Why EPC’s Overestimate Heating Energy and What That Means for Infrared Heating

A major UK study has confirmed what many in the industry suspected: Energy Performance Certificates (EPCs) often overestimate how much energy a home actually uses, by as much as 48% in some cases. 

The research, published in Energy & Buildings, compared predicted energy use from EPCs to real-world smart meter data from over 1,300 homes. The result? Across the board, EPCs assumed people used far more energy than they really do; even when factoring in household size, thermostat settings, and building type. 

So, what does this mean for infrared heating?

EPCs don’t reflect real-life heating habits

EPCs are based on an outdated idea that we heat every room in a house to the same temperature, all day long.

In reality, most people don’t.

Infrared heating takes this even further - heating people and surfaces directly, often in carefully zoned areas (a desk or a single room in use).

Smarter heating doesn’t always ‘score points’

Because infrared works differently from boilers or radiators, it doesn’t always show up well in an EPC model (even if it costs less to run and feels more comfortable in practice). 

We’re upfront about that. Infrared heating isn’t about chasing EPC ratings

It’s about heating more efficiently, more comfortably, and more sustainably - based on how people actually live and work, not how a model thinks they should.

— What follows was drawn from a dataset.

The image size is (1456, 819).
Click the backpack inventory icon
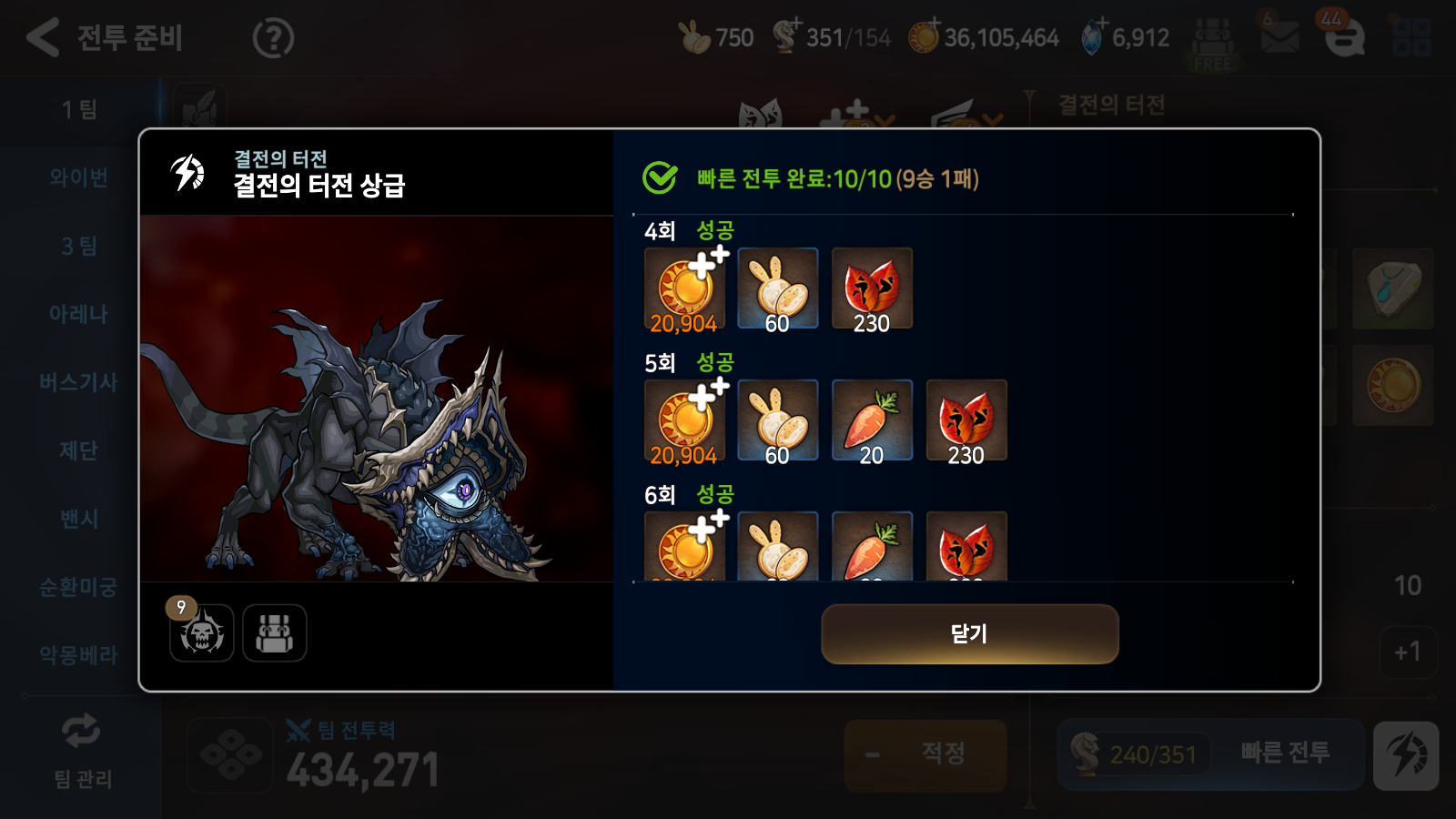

Real data matters more than theory

This study reminds us that real-world performance is what matters most.

That’s why we focus on:

Running costs based on actual usage

Long service life

20+ years for a LAVA panel

Smart, zoned control strategies that avoid waste

Comfortable warmth that people genuinely feel

So if you’re making heating decisions based solely on EPCs - it might be worth taking a second look.